# [TEXT FOR ANALYSIS]
++++++++++

New tweaks in the $536 million offer to buy 73,000 acres from the U.S. Sugar Corp. would give water managers more time and flexibility to cut follow-up land deals — most likely with rival grower Florida Crystals — to improve Everglades restoration projects.

"This puts us in a much better bargaining position in any future negotiations," said Carol Ann Wehle, executive director of the South Florida Water Management District.

The district's governing board, which met Monday to discuss the deal and must approve it, is expected to vote Wednesday or Thursday.

While approval isn't a lock, criticism has eased since the governor – bowing to a declining economy and rising political pressure – announced in April that he had scaled back his original $1.34 billion bid to acquire 181,000 acres of U.S. Sugar's farmland. The new deal reduced the land, and cost, by more than half.

++++++++++

Could you carry the news piece on the U.S. Sugar land purchase forward from its final sentence?

++++++++++

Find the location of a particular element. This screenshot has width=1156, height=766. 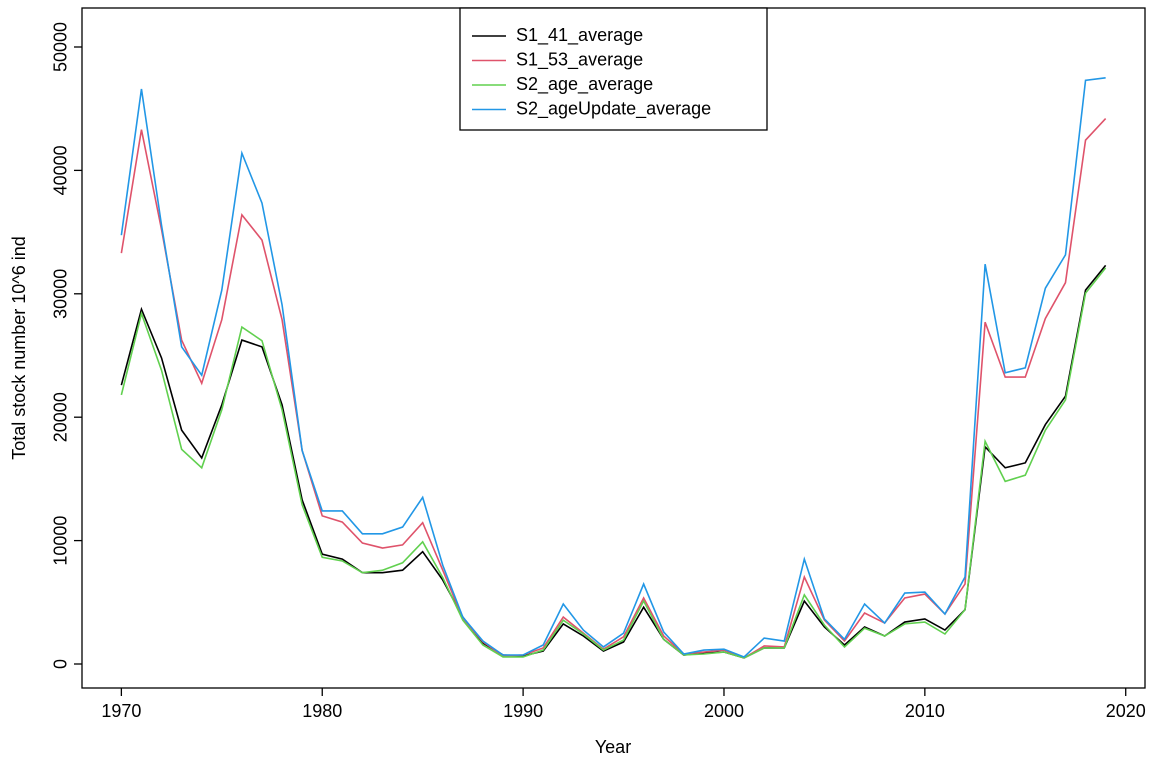

x-tick-label: 1970 is located at coordinates (121, 711).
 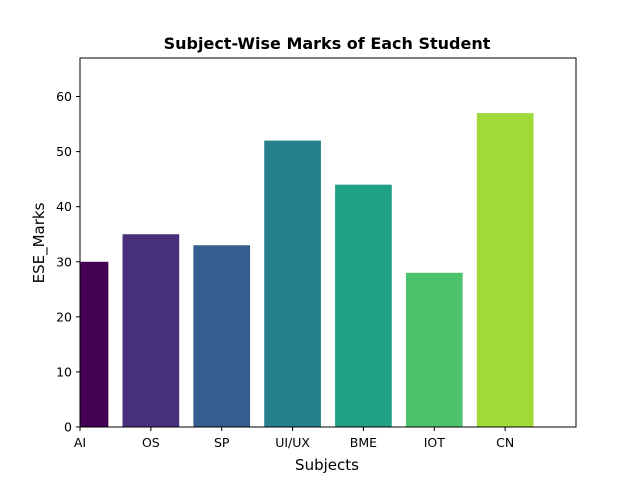 What do you see at coordinates (151, 330) in the screenshot?
I see `bar-os` at bounding box center [151, 330].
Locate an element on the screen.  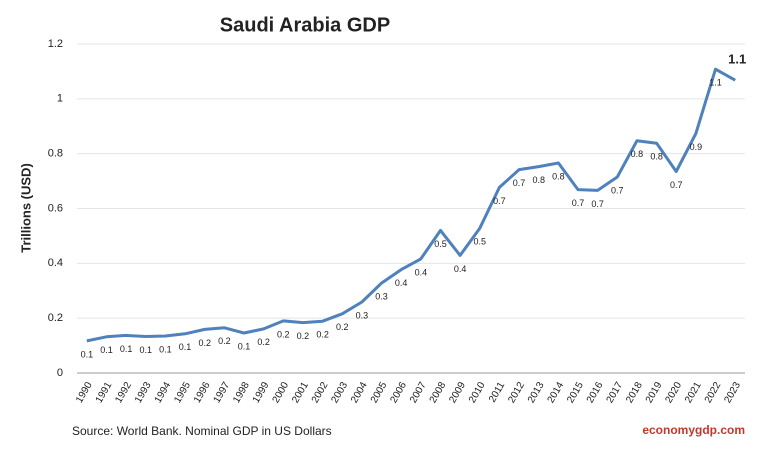
x-tick-label: 2020 is located at coordinates (674, 392).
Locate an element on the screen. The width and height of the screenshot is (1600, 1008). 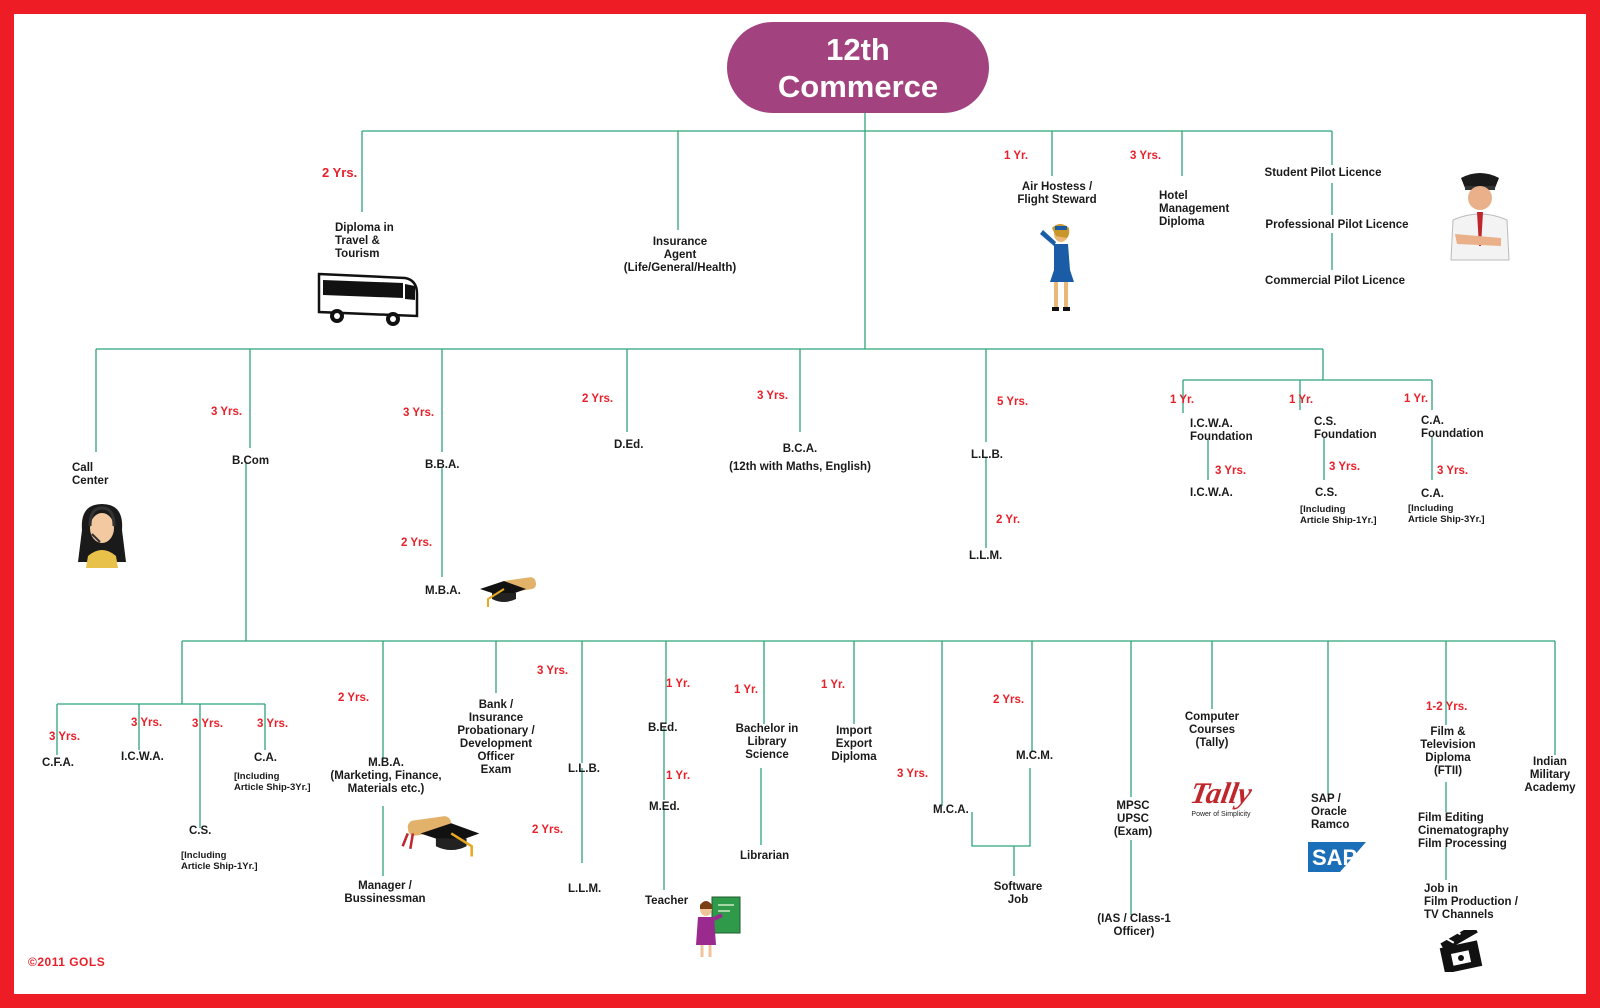
insurance-label: Insurance Agent (Life/General/Health) is located at coordinates (680, 255).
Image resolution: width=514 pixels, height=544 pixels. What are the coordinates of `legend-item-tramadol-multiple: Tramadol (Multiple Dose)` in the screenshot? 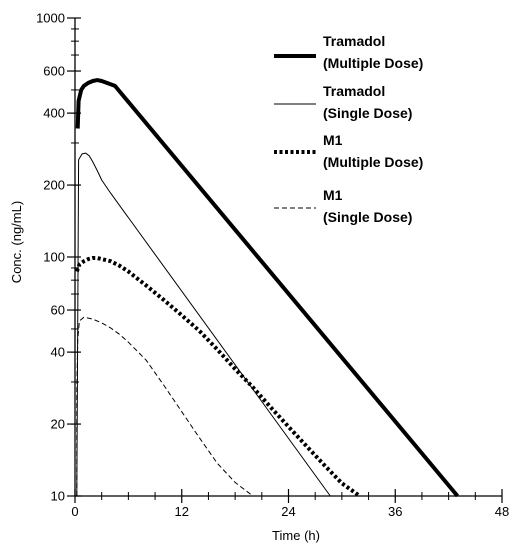 It's located at (348, 52).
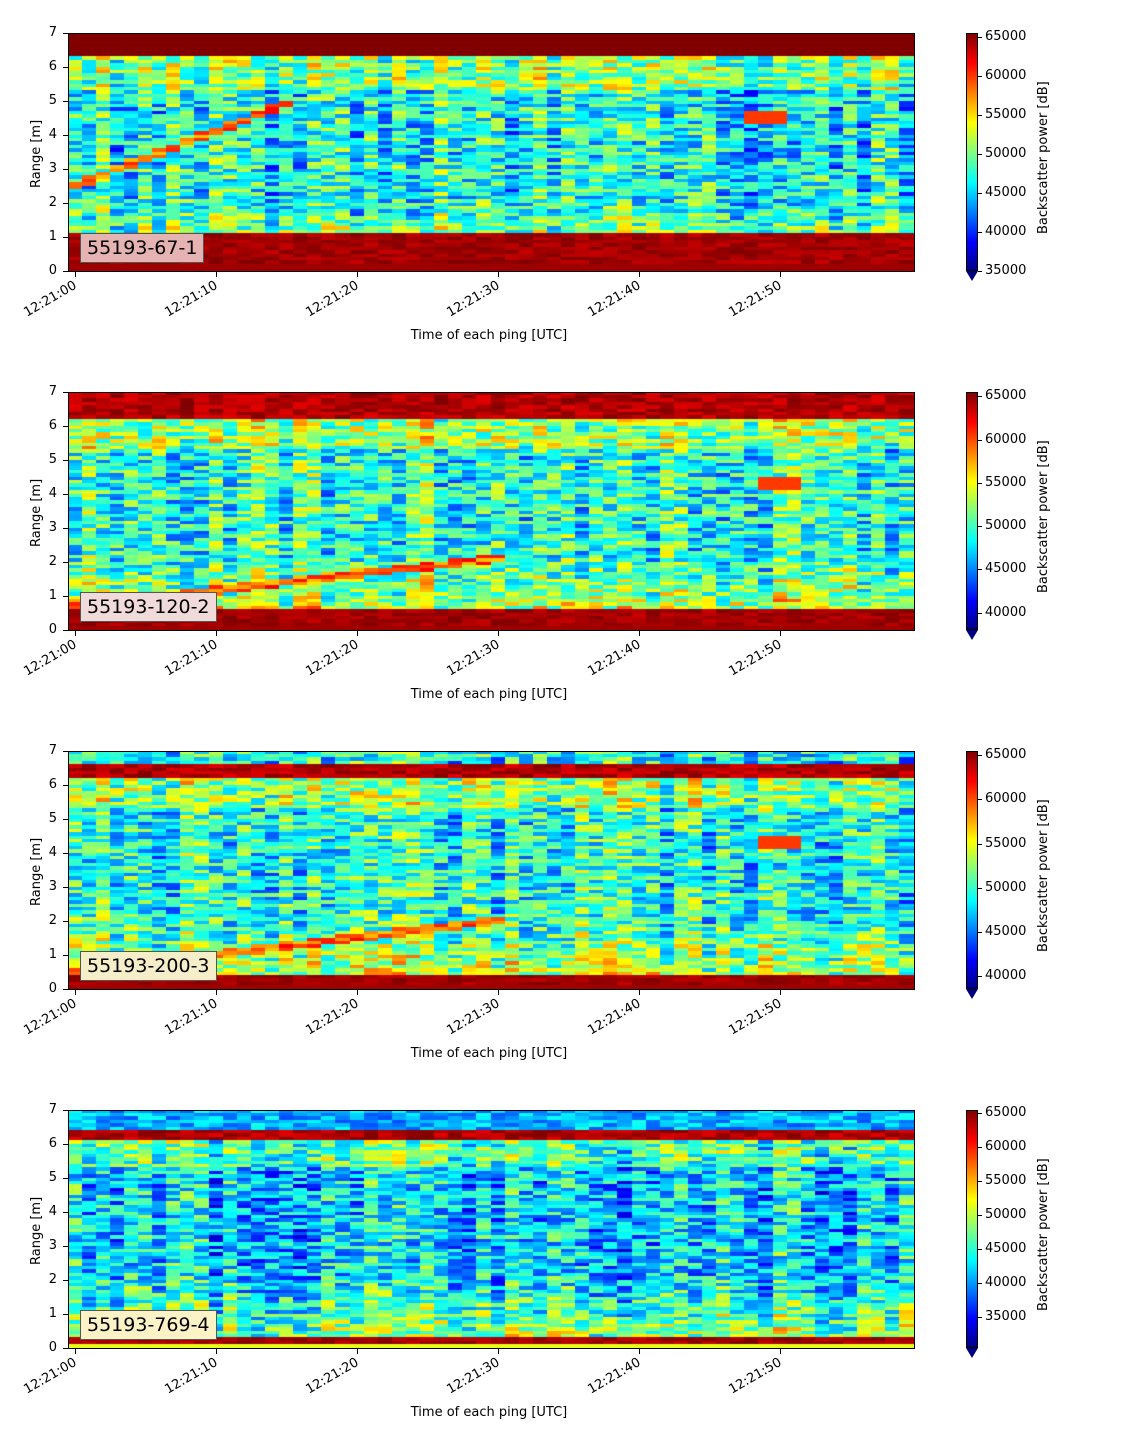 Image resolution: width=1140 pixels, height=1436 pixels. Describe the element at coordinates (148, 966) in the screenshot. I see `panel-label: 55193-200-3` at that location.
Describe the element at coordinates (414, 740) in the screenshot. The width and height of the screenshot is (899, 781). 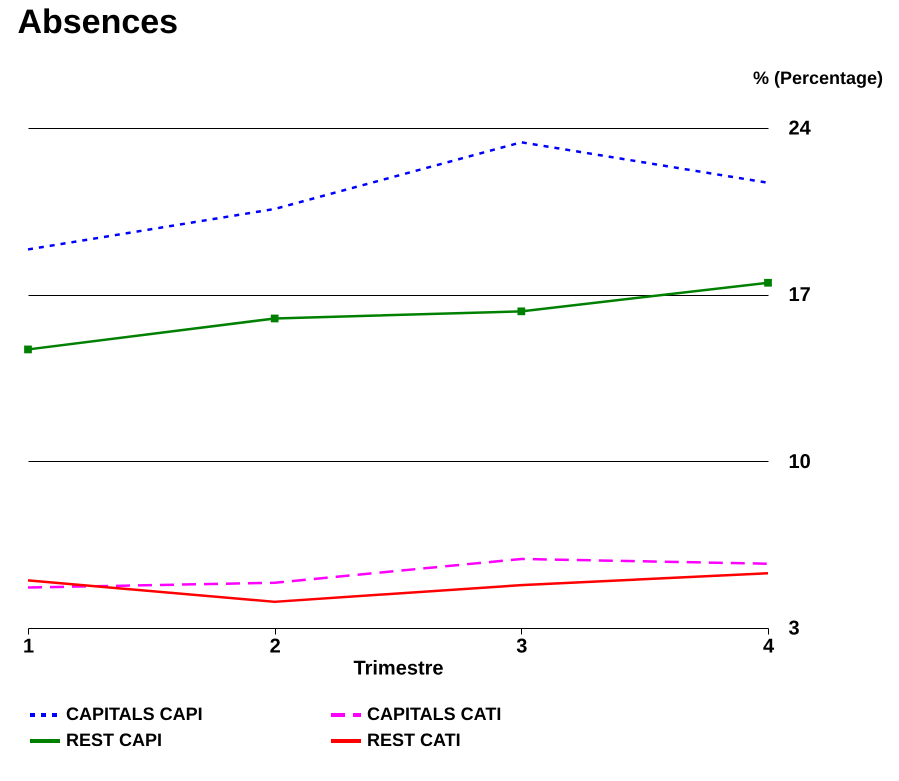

++++++++++

# [RESPONSE TO THE TASK]
"We're really close to doing the right thing for the right reasons, but I am concerned about the timing of it," said Charles Dauray, a board member from Southwest Florida who had voted against the earlier deal.

Beyond the bottom line, other key changes were hammered out during contract negotiations since Crist modified the original deal – most notably, a new "exclusive" three-year option to buy some or all of U.S. Sugar's remaining 107,000 acres at $7,400 an acre.

Water managers acknowledged they wouldn't be able to afford much, if any, of that land. That was underlined when they spent half of Monday's daylong meeting outlining plans to cut costs, cap staff raises, prioritize projects and shift funds to cover gaps.